- **SET TASK**: Please find every line in the material below that contains the string "button" and copy each one. Case counts.

- **DATA PROVIDED**:
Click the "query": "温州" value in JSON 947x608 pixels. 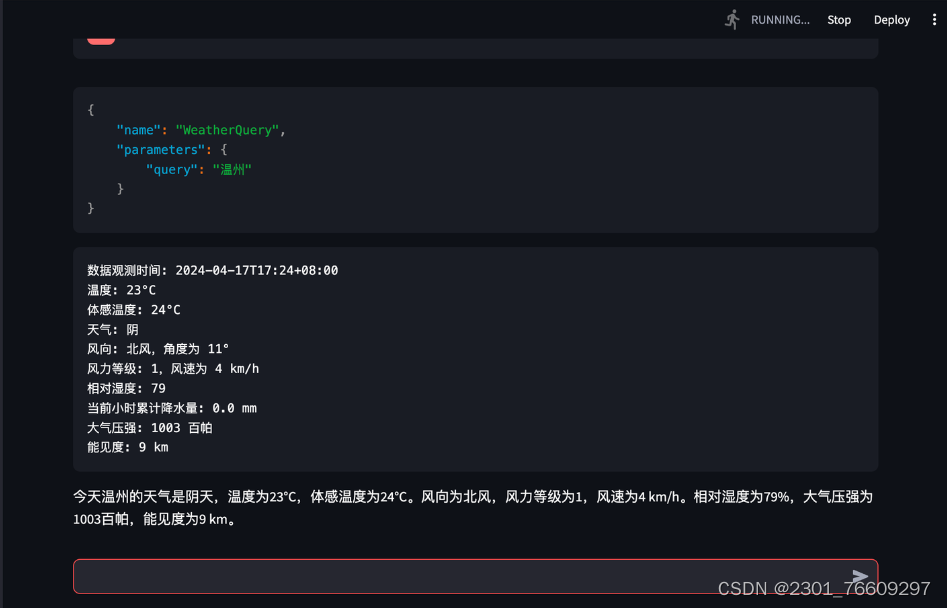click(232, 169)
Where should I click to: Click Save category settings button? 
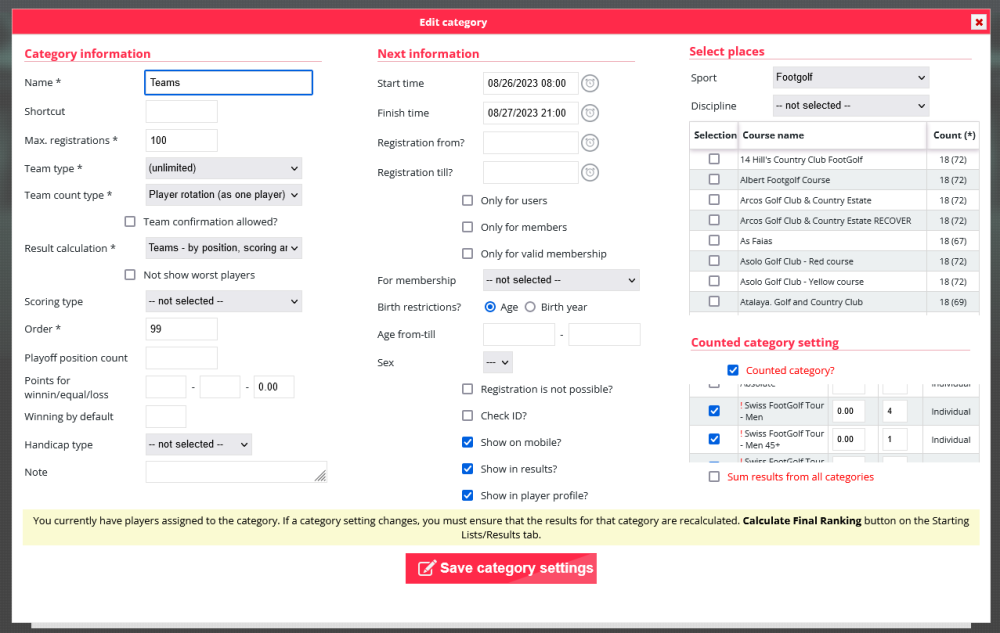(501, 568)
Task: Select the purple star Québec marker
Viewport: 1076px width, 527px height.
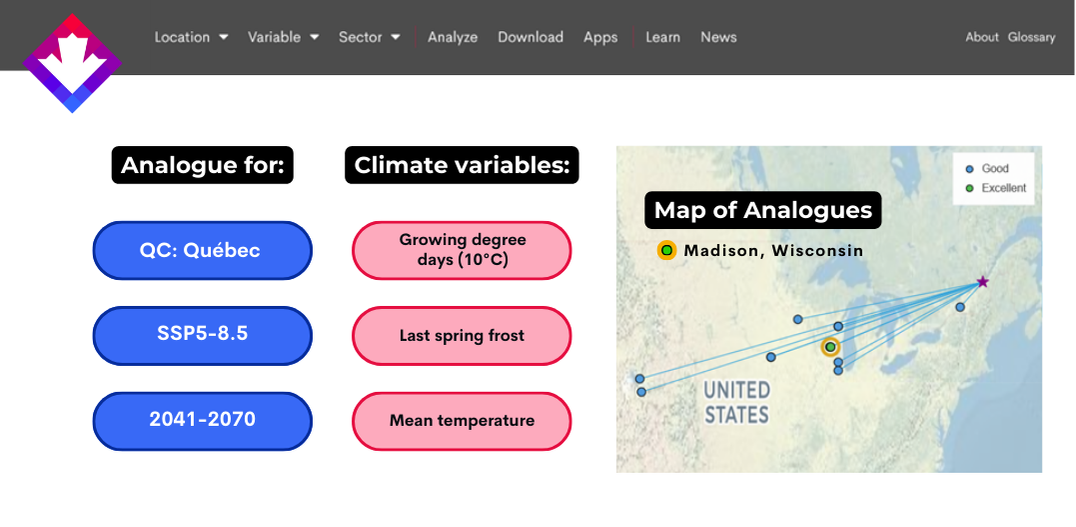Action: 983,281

==

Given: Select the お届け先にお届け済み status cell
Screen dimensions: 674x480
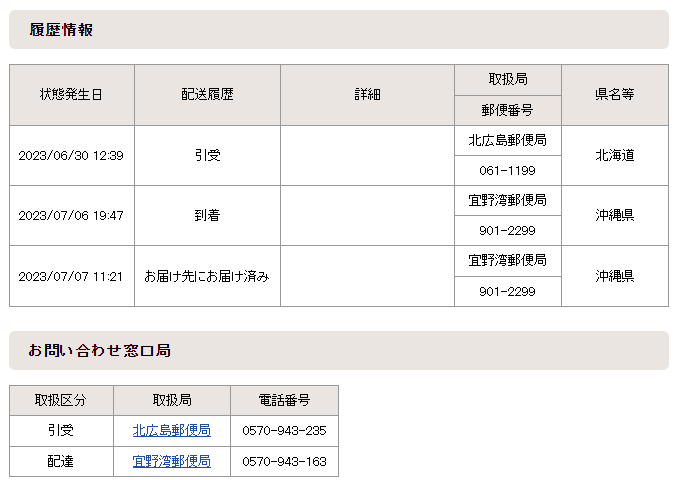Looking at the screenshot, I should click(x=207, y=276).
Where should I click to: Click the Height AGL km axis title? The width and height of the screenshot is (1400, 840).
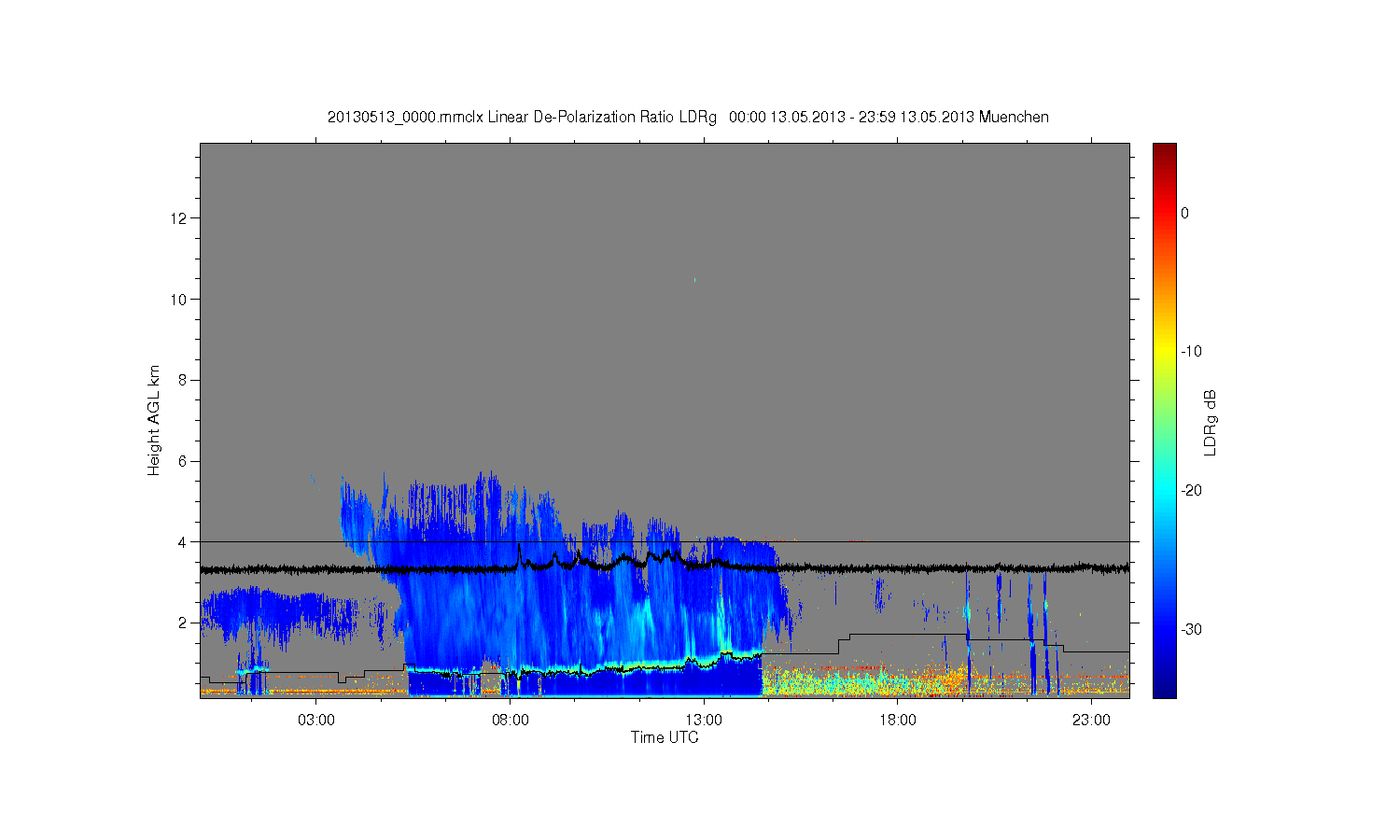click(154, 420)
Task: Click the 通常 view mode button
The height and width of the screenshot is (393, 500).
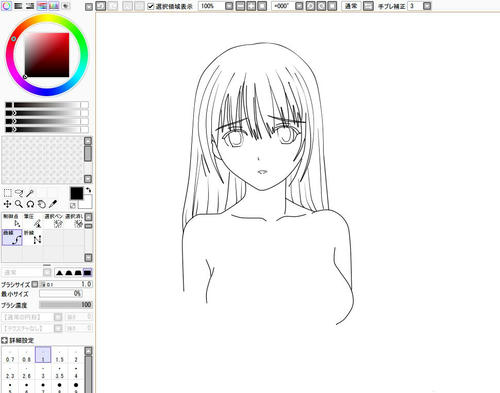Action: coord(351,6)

- **RESULT FOR THIS EXERCISE**:
Where should I click to: Click Save category settings button? 
Task: Click the 通常 view mode button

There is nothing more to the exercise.